The operations and the collections that are passed between the operations take different forms in various contexts.
In Unix the collection is a text file whose items are the lines in the file. Each line contains various values, separated by whitespace. The meaning of each value is given by its ordering in the line. The operations are unix processes and collections are composed using the pipeline operator with the standard output of one process piped to the standard input of the next.
In an object-oriented program the collections are a collection class (list, array, set, etc). The items in the collection are the objects within the collection, these objects may be collections themselves or contain more collections. The operations are the various methods defined on the collection class itself - usually on some high level superclass. The operations are composed through a method chain.
In a functional language the collections are collections in a similar way to that of an object-oriented language. However the items this time are generic collection types themselves - where an OO collection pipeline would use objects, a functional language would use a hashmap. The elements of the top level collection may be collections themselves and the hashmap's elements may be collections - so like the object-oriented case we can have an arbitrarily complex hierarchical structure. The operations are functions, they may be composed either by nesting or by an operator that's capable of forming a linear representation, such as Clojure's arrow operators.
The pattern pops up in other places too. When the relational model was first defined it came with a relational algebra which you can think of as a collection pipeline where the intermediate collections are constrained to be relations. But SQL doesn't use the pipeline approach, instead using an approach that's rather like comprehensions (which I'll discuss later.)

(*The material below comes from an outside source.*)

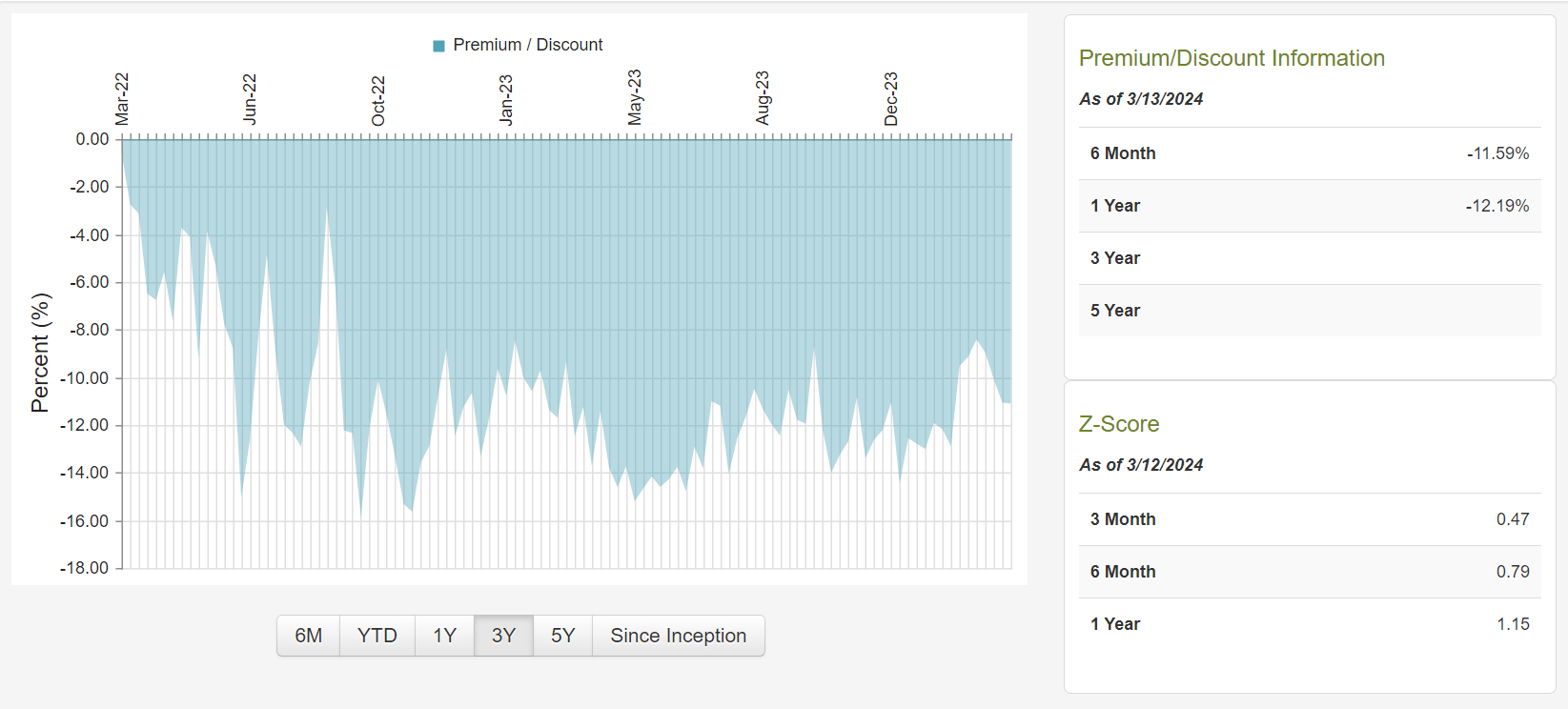The width and height of the screenshot is (1568, 709).
Task: Select the 3 Year premium/discount row
Action: (x=1309, y=258)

The notion of a series of transformations like this is a common approach to structuring programs - hence the harvesting of the Pipes and Filters architectural pattern. Compilers often work this way, transforming from source code, to syntax tree, through various optimizations, and then to output code. The distinguishing thing about a collection pipeline is that the common data structure between stages is a collection, which leads to a particular set of common pipeline operations.

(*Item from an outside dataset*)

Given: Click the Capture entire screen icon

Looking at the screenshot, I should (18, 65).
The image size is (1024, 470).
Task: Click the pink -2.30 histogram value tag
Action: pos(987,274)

I'm releasing this article in installments. Future installments will include more examples of collection pipelines, some comments on alternatives and laziness, and a catalog of selected pipeline operations. Follow the RSS feed or my twitter stream to know when they appear.
Footnotes
1: A more idiomatic lisp pipeline
One issue here is that the lisp example isn't that idiomatic,
since it's common to use named functions (easily referenced
using the #'some-function syntax) - creating small
functions for particular cases as you need them. This might be a
better factoring of that example.
(defun nosqlp (article) (member 'nosql (article-tags article))) (subseq (sort (remove-if-not #'nosqlp (some-articles)) #'< :key #'article-words) 0 3)
2: Java Pipeline
Here's the initial pipeline in Java
articles.stream()
.filter(a -> a.getTags().contains("nosql"))

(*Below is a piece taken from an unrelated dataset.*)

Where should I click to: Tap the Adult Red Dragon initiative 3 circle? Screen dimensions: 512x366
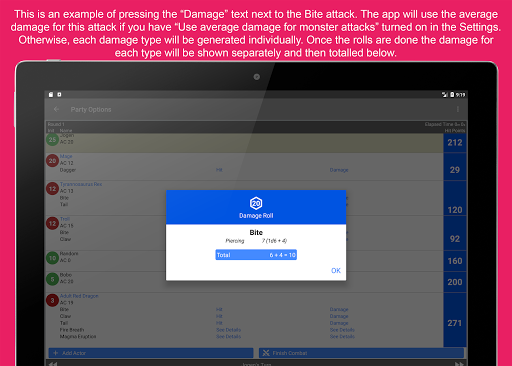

.sorted(Comparator.comparing(Article::getWords).reversed())
.limit(3)
.collect(toList());
As you might expect, Java manages to be extra verbose in several respects. A particular feature of collection pipelines in Java is that the pipeline functions aren't defined on a collection class, but on the Stream class (which is different to IO streams). So you have to convert the articles collection into a stream at the beginning and back to a list at the end.